Nicolas Breuil en est un bon exemple, puisqu’il a lui-même connu une parenthèse part-time CMO après, selon ses termes, “7 années intenses à scaler des équipes marketing.” “J’avais envie de renouer avec l’opérationnel, d’être plus proche du business et des fondateurs”, explique celui qui s’est alors spécialisé dans l’accompagnement de jeunes pousses comme Roundtable, The Big Whale ou Mozza.
“J’étais souvent la première recrue du pôle marketing. J’accompagnais ces entreprises sur leur go-to-market, le temps d’un sprint qui dure entre 4 et 6 mois”, ajoute Nicolas Breuil.
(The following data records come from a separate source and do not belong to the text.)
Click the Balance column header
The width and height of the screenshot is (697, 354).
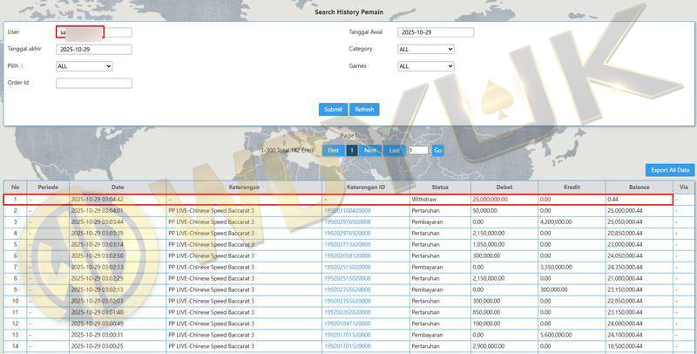coord(639,187)
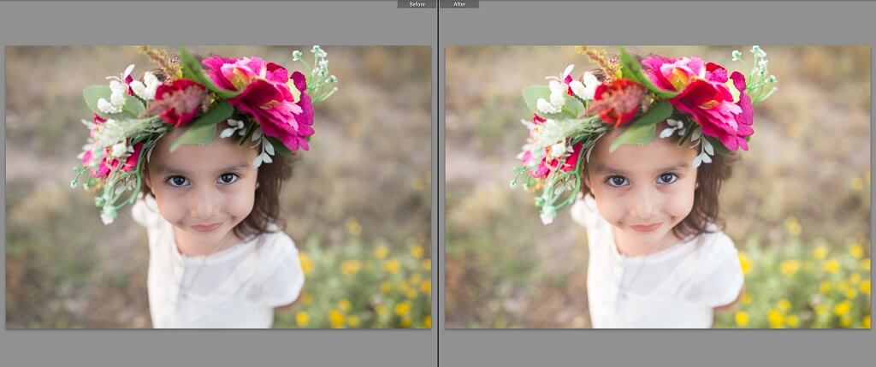Click the girl's white dress in Before photo

[222, 282]
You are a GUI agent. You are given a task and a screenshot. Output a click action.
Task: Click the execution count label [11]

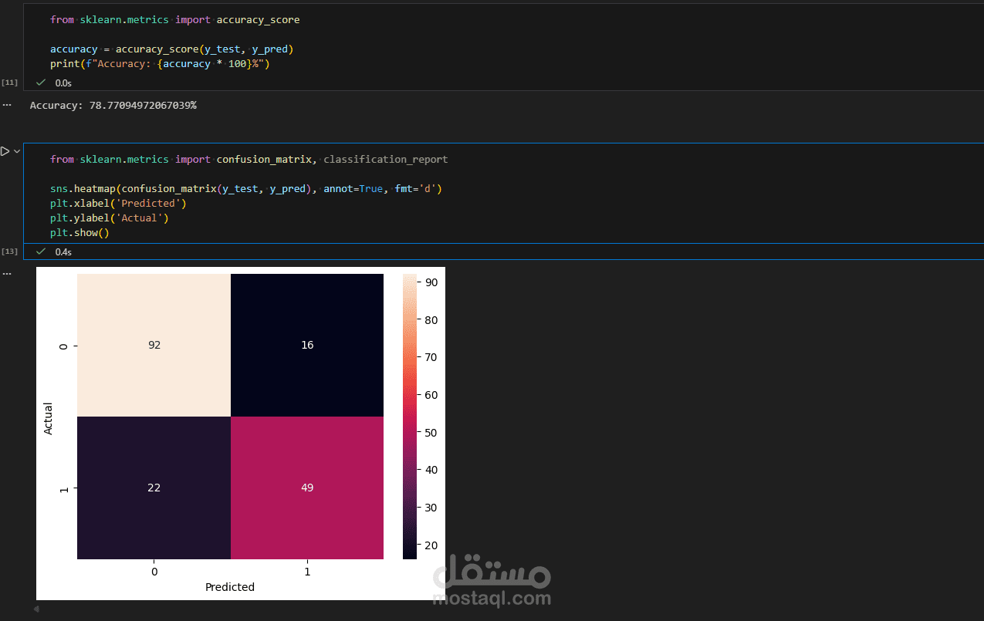[9, 82]
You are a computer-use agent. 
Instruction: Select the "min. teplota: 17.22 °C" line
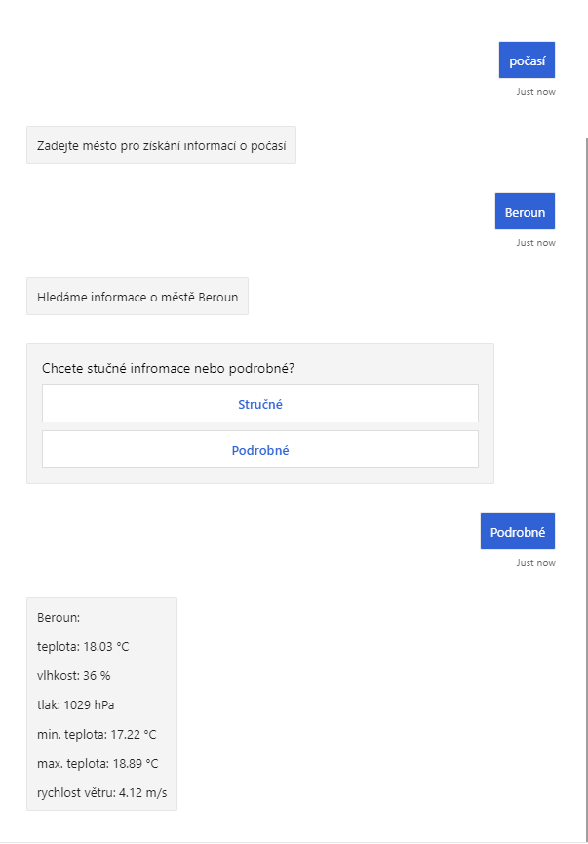click(97, 734)
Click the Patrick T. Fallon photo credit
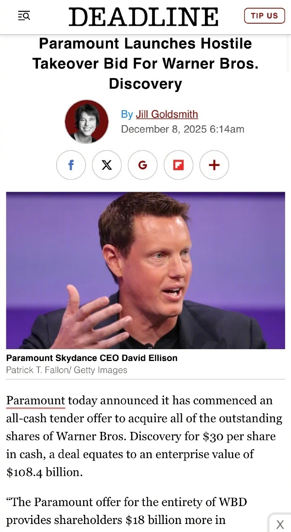Image resolution: width=291 pixels, height=532 pixels. tap(67, 370)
L’occasion d’apporter un regard extérieur à des entrepreneurs qui ont parfois la tête dans le guidon et pas toujours le réflexe de challenger certains fondamentaux. Une valeur ajoutée que Nicolas Breuil, désormais en CDI au sein d’un studio marketing, continue aujourd’hui d’apporter à travers ses casquettes d’advisor et de business angel.
Si les part-time CMO fleurissent sur LinkedIn, c’est aussi que les entreprises y trouvent leur compte. C’est d’abord le meilleur moyen de s’assurer de disposer du bon profil en fonction des besoins de l’entreprise. “Ces derniers évoluent à mesure que l’entreprise gagne en maturité”, rappelle Emmanuelle Benoliel.
Du early au late stage, il y en a pour tous les profils
Early stage, il lui faut quelqu’un de très opérationnel, comme Nicolas Breuil. Late stage, quelqu’un de plus politique, qui a un impact au niveau du Comex. En phase de croissance, il lui faudra plutôt trouver un chef de troupe, capable de structurer l’équipe et de lui insuffler un cap.
Précisément le profil d’Amandine Aman qui, après quelques années chez Uber, McCain ou Mars, s’est spécialisée dans l’accompagnement de sociétés qui, quelque part entre série A et une série B, veulent en profiter pour remettre à plat leur stratégie marketing ou accélérer leur croissance. Dans le lot, des entreprises comme Luko et Le Wagon ont déjà fait appel à ses services.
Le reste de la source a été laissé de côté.